§ What to produce:
Reproduce, please, the line that holds "Open session chooser with the ... button" and all later lines through the end of the entries below, exactly; omit pictures.

Screenshot grounding data:
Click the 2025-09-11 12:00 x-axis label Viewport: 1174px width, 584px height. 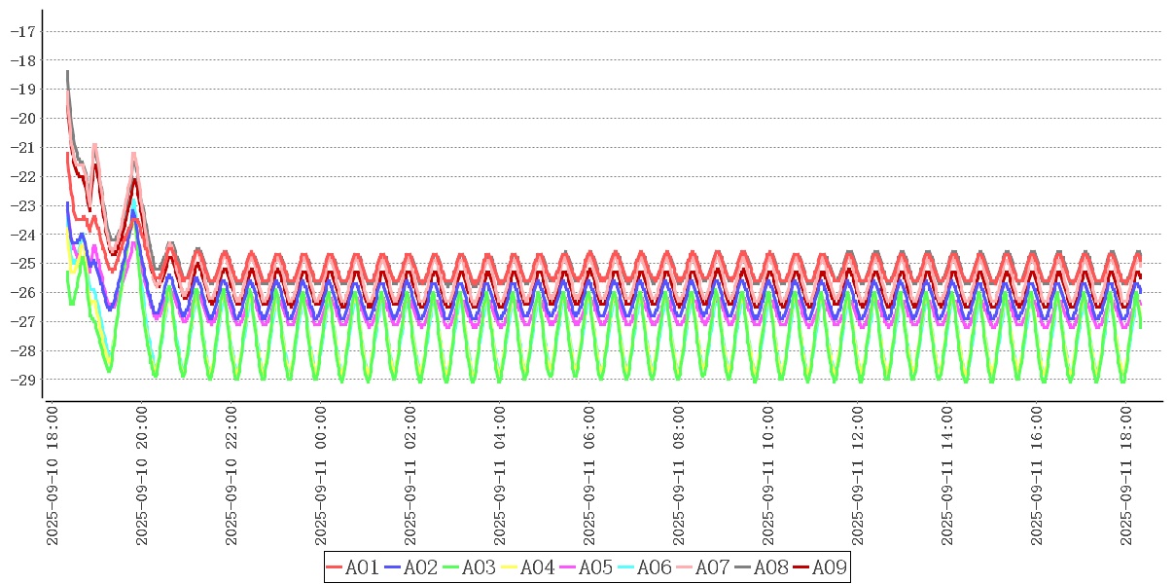[x=858, y=476]
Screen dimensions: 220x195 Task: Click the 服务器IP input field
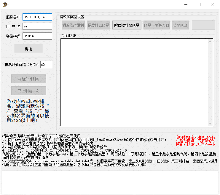pyautogui.click(x=37, y=17)

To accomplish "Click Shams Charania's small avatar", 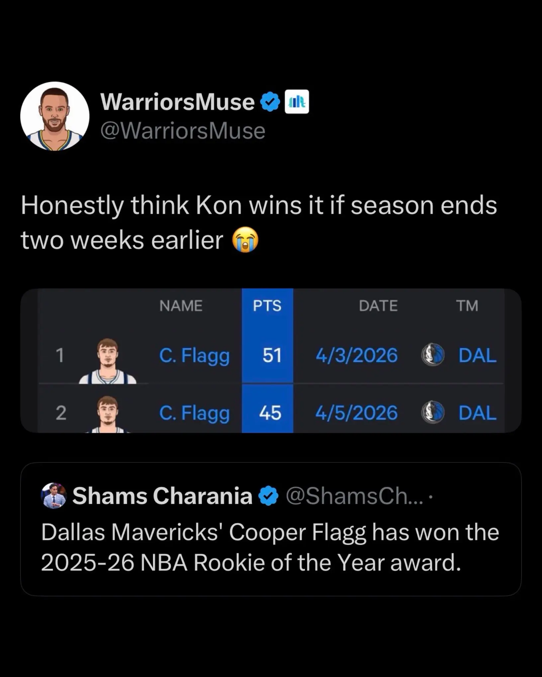I will pyautogui.click(x=53, y=496).
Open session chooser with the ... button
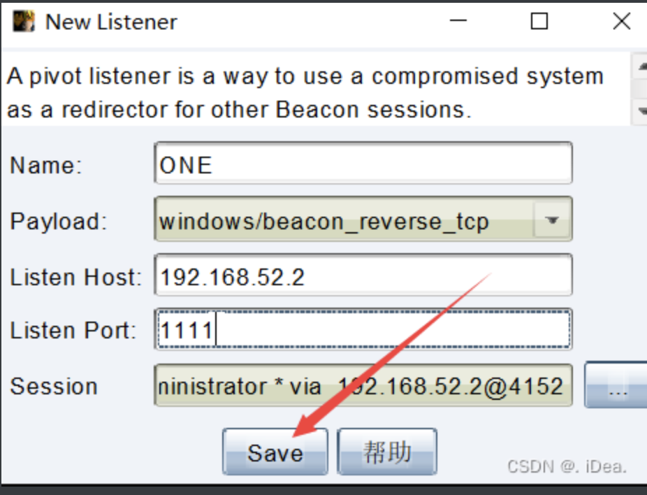 click(616, 385)

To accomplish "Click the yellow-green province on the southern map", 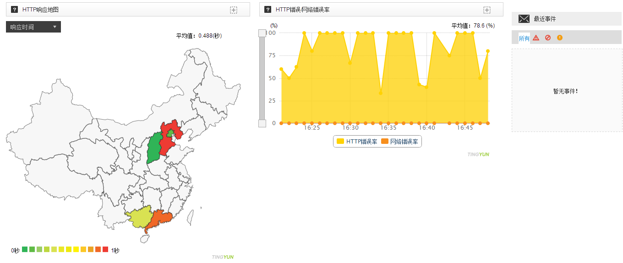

§ Solution for this exercise:
Open session chooser with the ... button
 click(616, 385)

To accomplish "Click the yellow-green province on the southern map", 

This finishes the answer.